Thursday, May 15, 2014

A Misunderstanding About Bombs

Who can you trust? The wounded RAF pilot? The absent minded chemical engineer? The sixteen year-old Sherlock Holmes or the ghoulish Scotsman constantly peeling apples? Regardless of who wound up to be trustworthy, I quite enjoyed the latter two in 1941's Cottage to Let. A British film released just months after the Blitz, the film plays like a mild mannered, charming screwball comedy that turns into a genuinely gripping espionage thriller.

This movie finally gave me the Alastair Sim I was looking for--as the aforementioned ghoulish Scotsman he seems to clumsily outsmart everyone while laughing sadly at himself the whole time. But just as impressive is a sixteen year old George Cole as the amateur Sherlock Holmes.

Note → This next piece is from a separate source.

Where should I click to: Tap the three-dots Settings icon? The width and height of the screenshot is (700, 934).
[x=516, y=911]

He's a cool little customer with a wobbly head, looking oddly like a miniature Robert Smith with his wild dark hair and soft mouth. Add to this his duckish posture with stomach always stuck out and his wide swagger, he's kind of a one man show. He pulls it off quite naturally.

And he's quite literally an amateur Sherlock Holmes--he quotes from Hound of the Baskervilles and A Study in Scarlet when he figures out for the chemical engineer, John Barrington (Leslie Banks), that his new butler is an undercover policeman assigned by military intelligence to keep an eye on Barrington, who's developing explosives.

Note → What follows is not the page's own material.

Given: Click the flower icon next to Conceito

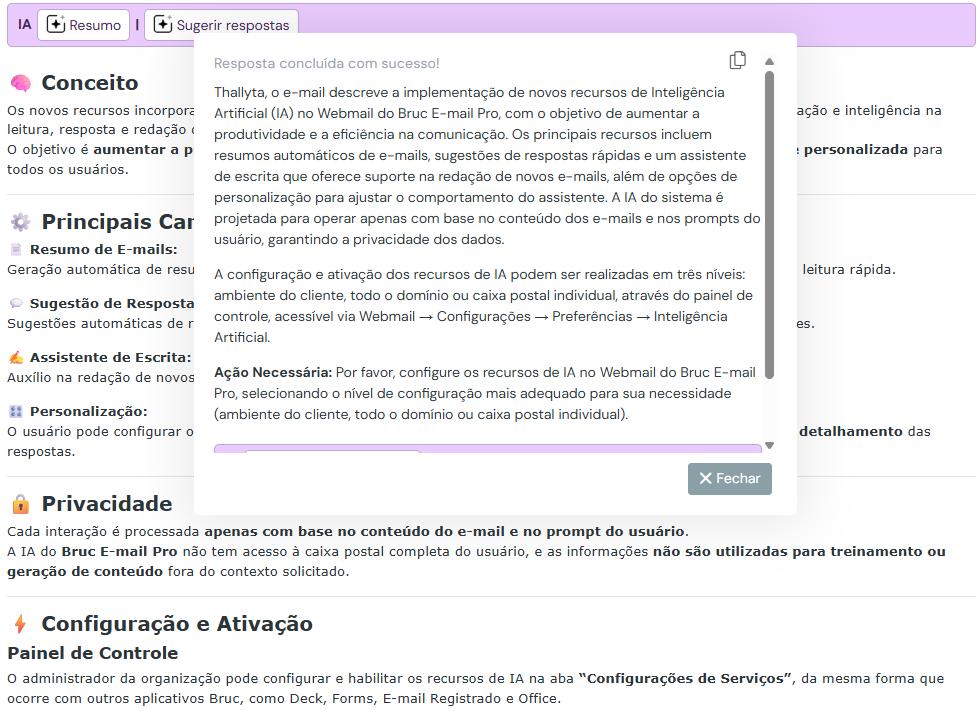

This all takes place in a house and adjoining cottage owned by Mr. and Mrs. Barrington--Mrs. Barrington (Jeanne De Casalis) is a cheerful but also somewhat absent-minded society woman who turns the cottage into a military hospital--much to the apparent consternation of Sim's character, Charles Dimple, who's arrived expecting to rent the cottage after seeing an advertisement.

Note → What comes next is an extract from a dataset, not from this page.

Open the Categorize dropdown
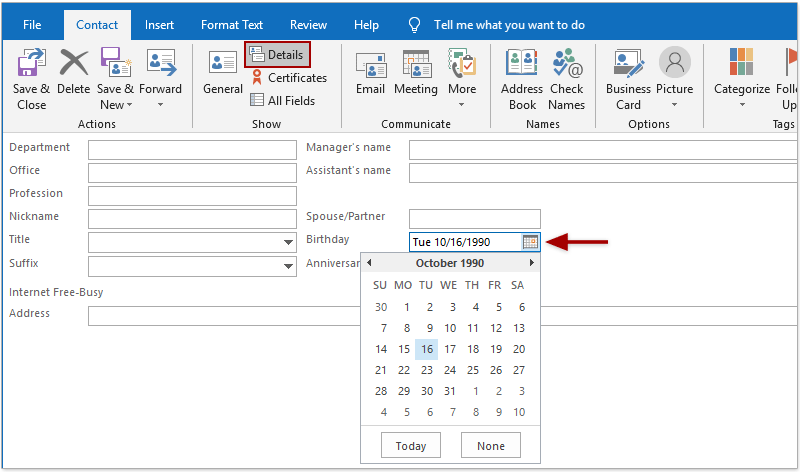This screenshot has width=800, height=472. point(742,79)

And there's a love triangle between a wounded RAF pilot who shows up (John Mills), the Barringtons' daughter Helen (Carla Lehmann), and a young Michael Wilding as Mr. Barrington's socially awkward assistant Alan Trently.

The more comedic first half of the film isn't played for irony, its humour dependent on genuine character building that pays off in the second half when the main issue is the presence of one or more Nazi spies, drawn by the weapons technology being designed by Barrington. It's amazing to contemplate the differences in 1941 British culture and the modern American culture I grew up in. More than 40,000 civilians were killed in the Blitz but I can't imagine such a gentle hearted and effective humanist comedy about terrorism being made just months after 3000 people died on September 11, 2001.